● Exercise objective:
Copy the rows below word for word, starting with the line that contains "What do you see at coordinates (906, 860)" and going on through the line that contains "In order to click on save". Output only those lines.
#### Excerpted data
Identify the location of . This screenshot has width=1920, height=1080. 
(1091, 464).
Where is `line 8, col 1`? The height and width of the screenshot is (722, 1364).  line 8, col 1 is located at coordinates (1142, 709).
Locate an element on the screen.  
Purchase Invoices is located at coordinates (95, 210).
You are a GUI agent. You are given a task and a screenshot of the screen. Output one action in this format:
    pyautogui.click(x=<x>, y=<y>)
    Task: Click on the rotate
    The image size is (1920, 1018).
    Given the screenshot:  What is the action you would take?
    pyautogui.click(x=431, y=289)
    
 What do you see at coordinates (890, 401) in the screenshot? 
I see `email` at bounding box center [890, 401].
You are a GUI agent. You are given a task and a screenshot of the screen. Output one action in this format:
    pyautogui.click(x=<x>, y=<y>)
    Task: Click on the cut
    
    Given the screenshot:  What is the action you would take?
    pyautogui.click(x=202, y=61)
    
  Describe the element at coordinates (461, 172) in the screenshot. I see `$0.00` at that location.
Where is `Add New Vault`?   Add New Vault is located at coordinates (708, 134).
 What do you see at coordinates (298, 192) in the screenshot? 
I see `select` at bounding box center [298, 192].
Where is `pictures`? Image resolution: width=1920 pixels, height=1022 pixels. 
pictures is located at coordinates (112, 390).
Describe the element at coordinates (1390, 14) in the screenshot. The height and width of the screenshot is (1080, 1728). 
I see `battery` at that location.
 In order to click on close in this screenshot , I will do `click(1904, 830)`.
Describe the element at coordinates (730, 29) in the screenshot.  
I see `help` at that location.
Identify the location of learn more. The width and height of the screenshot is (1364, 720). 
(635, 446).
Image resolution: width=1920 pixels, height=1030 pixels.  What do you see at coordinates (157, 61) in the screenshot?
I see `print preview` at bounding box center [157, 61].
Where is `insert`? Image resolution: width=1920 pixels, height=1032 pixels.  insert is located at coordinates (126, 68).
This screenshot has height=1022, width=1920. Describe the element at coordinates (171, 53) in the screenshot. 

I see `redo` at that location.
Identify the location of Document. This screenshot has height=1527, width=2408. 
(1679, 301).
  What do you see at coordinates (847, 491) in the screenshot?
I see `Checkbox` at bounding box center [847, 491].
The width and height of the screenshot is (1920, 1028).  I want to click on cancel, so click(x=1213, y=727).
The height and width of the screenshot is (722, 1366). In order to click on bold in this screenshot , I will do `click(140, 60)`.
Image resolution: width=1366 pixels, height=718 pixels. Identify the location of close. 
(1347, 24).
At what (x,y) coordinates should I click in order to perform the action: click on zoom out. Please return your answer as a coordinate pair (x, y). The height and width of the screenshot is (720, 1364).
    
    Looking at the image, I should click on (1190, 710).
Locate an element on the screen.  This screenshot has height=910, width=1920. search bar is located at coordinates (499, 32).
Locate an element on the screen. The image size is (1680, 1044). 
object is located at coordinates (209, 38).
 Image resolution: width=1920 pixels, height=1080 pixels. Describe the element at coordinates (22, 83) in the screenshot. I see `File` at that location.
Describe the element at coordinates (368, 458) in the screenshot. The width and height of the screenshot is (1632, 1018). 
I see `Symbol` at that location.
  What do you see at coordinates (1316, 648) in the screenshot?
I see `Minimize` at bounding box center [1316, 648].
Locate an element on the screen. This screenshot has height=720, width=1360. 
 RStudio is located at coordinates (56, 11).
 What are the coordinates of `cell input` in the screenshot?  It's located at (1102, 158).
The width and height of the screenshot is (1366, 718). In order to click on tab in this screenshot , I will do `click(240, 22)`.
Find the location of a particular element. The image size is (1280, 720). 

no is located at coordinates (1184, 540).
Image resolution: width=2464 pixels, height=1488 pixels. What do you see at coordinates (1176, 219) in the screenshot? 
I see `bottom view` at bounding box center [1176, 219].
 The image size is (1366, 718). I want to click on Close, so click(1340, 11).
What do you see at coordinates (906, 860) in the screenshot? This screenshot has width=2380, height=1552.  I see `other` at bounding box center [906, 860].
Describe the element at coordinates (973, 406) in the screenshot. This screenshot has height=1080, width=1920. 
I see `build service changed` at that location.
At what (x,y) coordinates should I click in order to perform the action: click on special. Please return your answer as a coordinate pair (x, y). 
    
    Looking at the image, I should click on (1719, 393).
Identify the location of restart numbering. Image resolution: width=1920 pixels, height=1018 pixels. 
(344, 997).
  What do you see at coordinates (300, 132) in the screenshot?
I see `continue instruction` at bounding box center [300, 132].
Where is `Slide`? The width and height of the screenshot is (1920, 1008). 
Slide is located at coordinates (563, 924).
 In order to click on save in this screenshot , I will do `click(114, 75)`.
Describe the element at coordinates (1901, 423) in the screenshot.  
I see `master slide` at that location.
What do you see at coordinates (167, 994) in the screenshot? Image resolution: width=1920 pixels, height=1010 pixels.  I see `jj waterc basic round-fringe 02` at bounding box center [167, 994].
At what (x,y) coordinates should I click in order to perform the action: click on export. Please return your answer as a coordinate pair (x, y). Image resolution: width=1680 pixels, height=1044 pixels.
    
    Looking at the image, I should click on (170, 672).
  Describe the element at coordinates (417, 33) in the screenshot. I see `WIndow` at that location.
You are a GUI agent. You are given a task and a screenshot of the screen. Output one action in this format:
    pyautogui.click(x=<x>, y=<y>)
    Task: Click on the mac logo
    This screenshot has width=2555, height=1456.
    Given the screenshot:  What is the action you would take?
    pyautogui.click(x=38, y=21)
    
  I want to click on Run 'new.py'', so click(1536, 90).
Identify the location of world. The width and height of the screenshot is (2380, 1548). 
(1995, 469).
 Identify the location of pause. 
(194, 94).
########
● Solved problem:
What do you see at coordinates (906, 860) in the screenshot? This screenshot has width=2380, height=1552.  I see `other` at bounding box center [906, 860].
Describe the element at coordinates (973, 406) in the screenshot. This screenshot has height=1080, width=1920. 
I see `build service changed` at that location.
At what (x,y) coordinates should I click in order to perform the action: click on special. Please return your answer as a coordinate pair (x, y). 
    
    Looking at the image, I should click on (1719, 393).
Identify the location of restart numbering. Image resolution: width=1920 pixels, height=1018 pixels. 
(344, 997).
  What do you see at coordinates (300, 132) in the screenshot?
I see `continue instruction` at bounding box center [300, 132].
Where is `Slide`? The width and height of the screenshot is (1920, 1008). 
Slide is located at coordinates (563, 924).
 In order to click on save in this screenshot , I will do `click(114, 75)`.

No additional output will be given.